Fosfaatcrisis? Welke crisis?
Het onderzoek waarop het artikel in The Guardian is gebaseerd werd uitgevoerd door een drietal medewerkers van het Britse Rothamsted Research. Dat is ook het instituut waar John Bennett Lawes in 1842 de eerste fosfaatkunstmest produceerde. Door botten van dieren op te lossen in zwaveligzuur maakte hij superfosfaat, een chemische meststof die een instant succes was. Er waren veel te weinig dierlijke botten om in de vraag te voorzien en op een gegeven moment raakte ook de vogelpoep (guano) op.

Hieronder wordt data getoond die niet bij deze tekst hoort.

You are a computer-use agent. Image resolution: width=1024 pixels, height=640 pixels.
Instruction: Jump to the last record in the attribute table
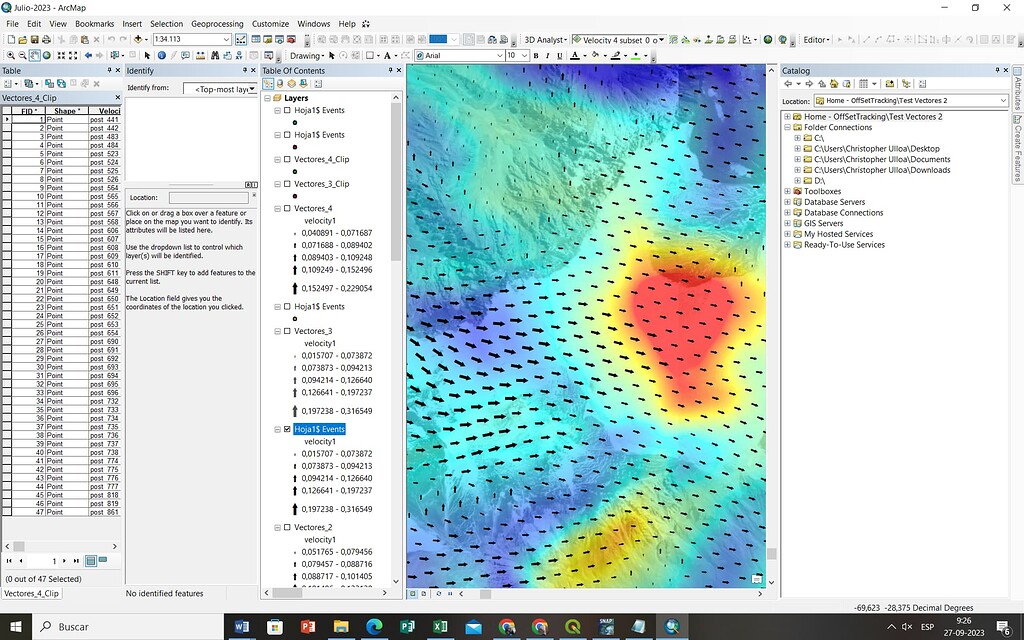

Gelukkig kun je fosfaat ook winnen uit fosfaaterts, dat op veel plaatsen in de wereld voorkomt. De grootste voorraden bevinden zich in Marokko en de Westelijke Sahara, maar ook in Algerije, Syrië, Verenigde Staten, China en Rusland zijn er grote voorraden. In de EU beschikt alleen Finland over substantiële voorraden. Wereldwijd zouden de fosfaatreserves volgens de onderzoekers van Rothamsted nog voldoende zijn voor 259 jaar. Daarbij houden ze er geen rekening mee dat ertsvoorraden mijnbouwkundig gezien zelden of nooit op raken. Naarmate de prijs stijgt, neemt de reservevoorraad toe.
Geopolitiek
In het onderzoek zelf wordt de fosfaatsoep dan ook een stuk minder heet gegeten dan in het artikel in The Guardian. Volgens Martin Blackwell, een van de Rothamsted-onderzoekers, is het fosfaattekort geen onmiddellijk, maar wel een potentieel probleem. Hoewel de voorraden ruim toereikend zijn voor een paar honderd jaar, neemt de kans op een tekort toe, doordat de meeste fosfaaterts zich in niet al te stabiele regios bevindt, zoals Noord-Afrika en het Midden-Oosten. Bovendien raken China, India en de Verenigde Staten - bij elkaar goed voor 40 procent van de wereldbevolking - met respectievelijk 23, 27 en 39 jaar, snel door hun voorraden heen.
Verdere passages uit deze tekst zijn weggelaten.